The house was a white elephant, but he could not conceive of his father
living in a smaller place; and all the more did it all seem ironical.
In his great chair with the book-rest sat old Jolyon, the figurehead
of his family and class and creed, with his white head and dome-like
forehead, the representative of moderation, and order, and love of
property. As lonely an old man as there was in London.
There he sat in the gloomy comfort of the room, a puppet in the power of
great forces that cared nothing for family or class or creed, but moved,
machine-like, with dread processes to inscrutable ends. This was how it
struck young Jolyon, who had the impersonal eye.

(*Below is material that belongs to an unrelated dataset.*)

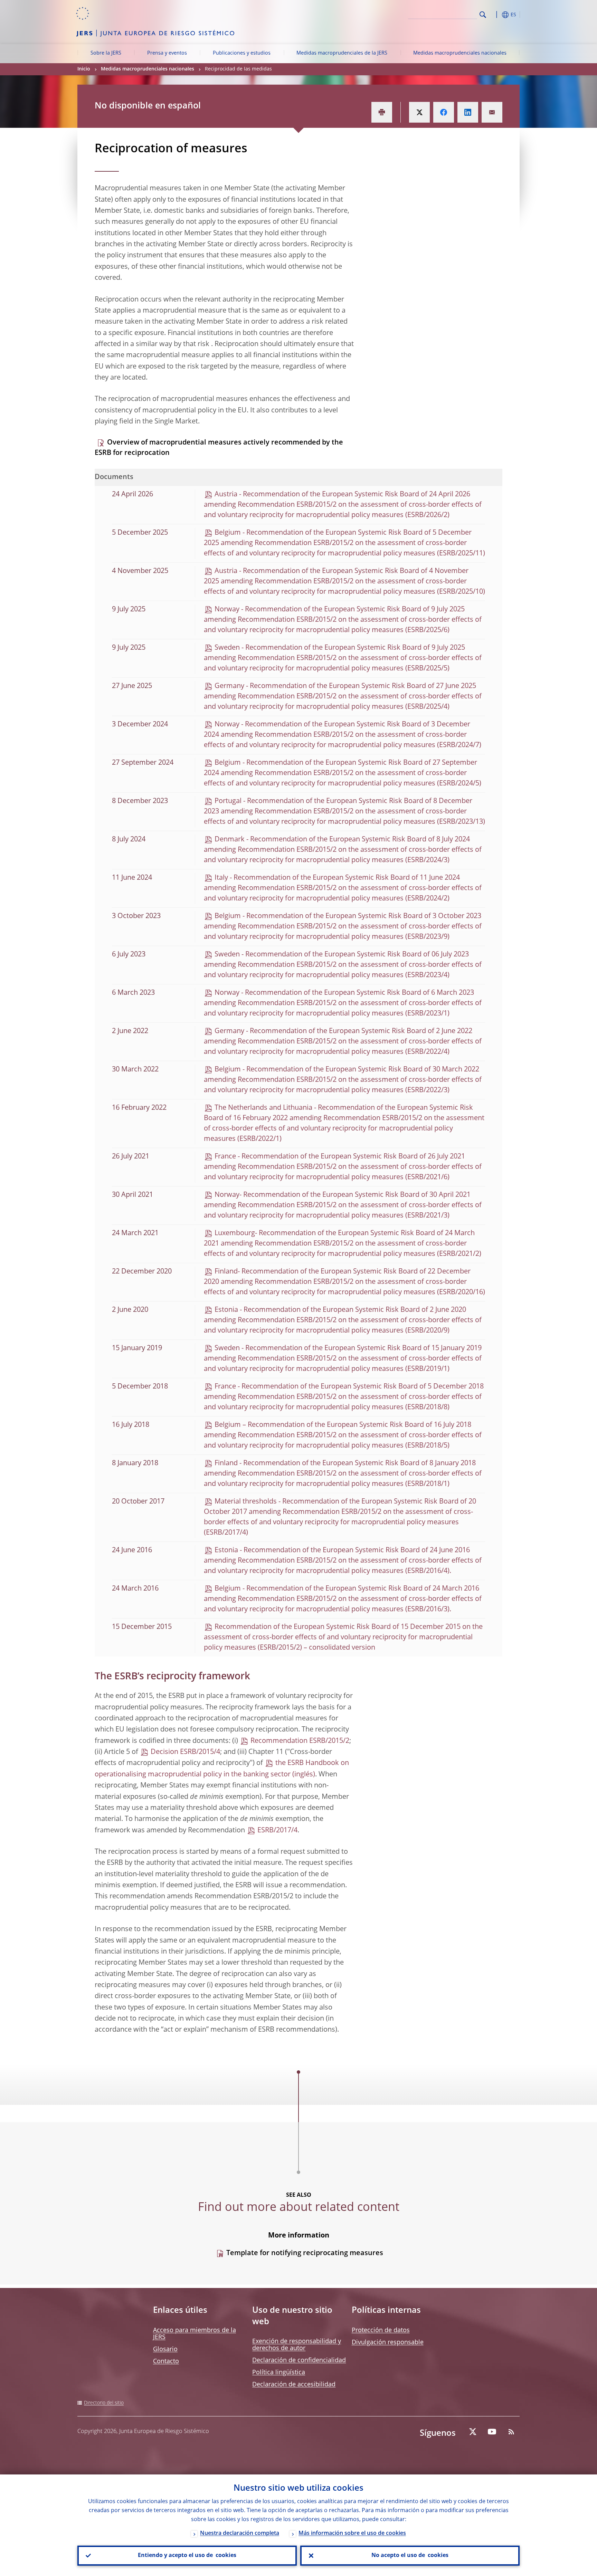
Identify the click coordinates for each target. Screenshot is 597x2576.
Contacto (166, 2361)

The poor old Dad! So this was the end, the purpose to which he had
lived with such magnificent moderation! To be lonely, and grow older and
older, yearning for a soul to speak to!
In his turn old Jolyon looked back at his son. He wanted to talk about
many things that he had been unable to talk about all these years. It
had been impossible to seriously confide in June his conviction that
property in the Soho quarter would go up in value; his uneasiness
about that tremendous silence of Pippin, the superintendent of the New
Colliery Company, of which he had so long been chairman; his disgust at
the steady fall in American Golgothas, or even to discuss how, by some
sort of settlement, he could best avoid the payment of those death
duties which would follow his decease. Under the influence, however, of
a cup of tea, which he seemed to stir indefinitely, he began to speak at
last. A new vista of life was thus opened up, a promised land of talk,
where he could find a harbour against the waves of anticipation and
regret; where he could soothe his soul with the opium of devising how to
round off his property and make eternal the only part of him that was to
remain alive.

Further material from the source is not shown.